------ EXTRACTED RECORDS
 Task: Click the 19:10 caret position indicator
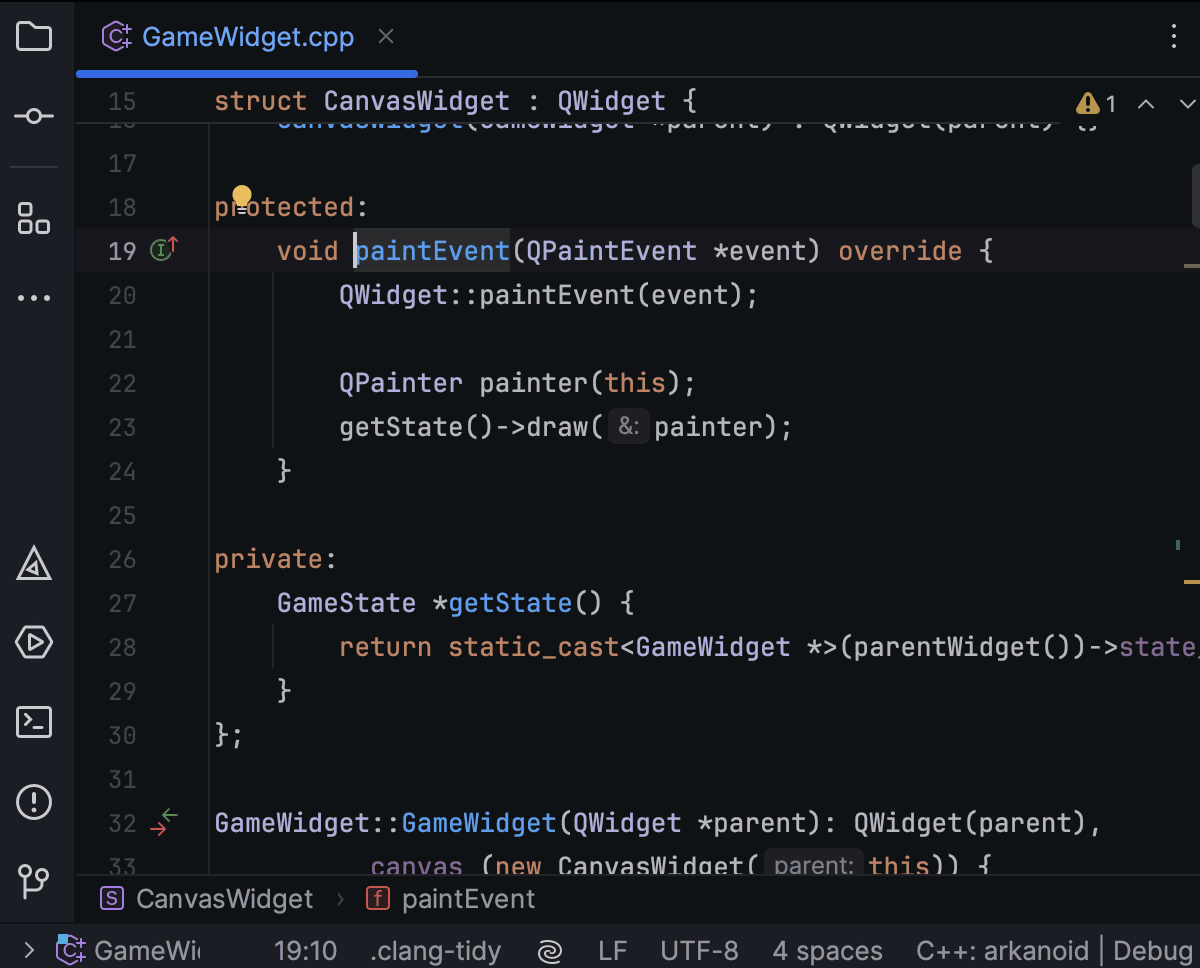pyautogui.click(x=305, y=950)
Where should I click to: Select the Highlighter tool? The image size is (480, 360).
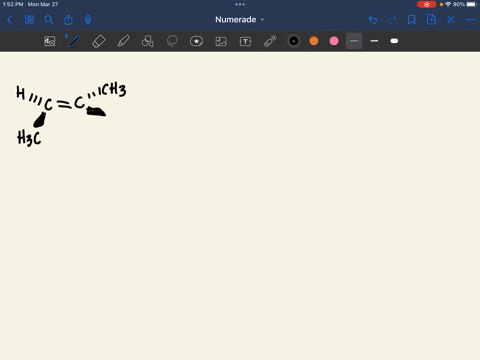pos(123,41)
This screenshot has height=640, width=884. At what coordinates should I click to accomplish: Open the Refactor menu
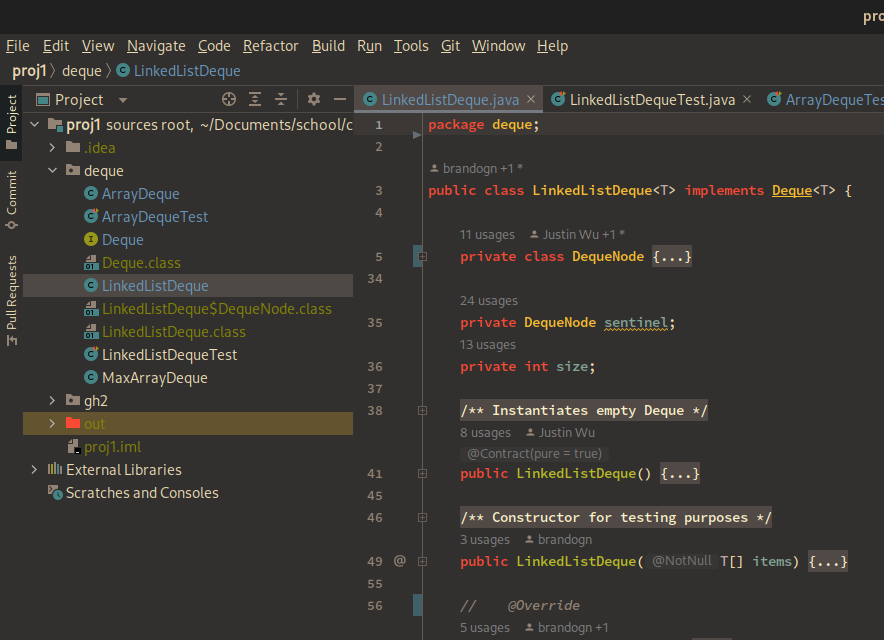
------------
GIVEN REQUEST |
Present each nonblank line of the listing above as a row in a Markdown table with the columns "Row" and "Entry", numbering the rows in order, and leave the pictures out.

TASK OUTPUT |
| Row | Entry |
|---|---|
| 1 |  Task: Click the 19:10 caret position indicator |
| 2 | pyautogui.click(x=305, y=950) |
| 3 | Where should I click to: Select the Highlighter tool? The image size is (480, 360). |
| 4 | pos(123,41) |
| 5 | This screenshot has height=640, width=884. At what coordinates should I click to accomplish: Open the Refactor menu |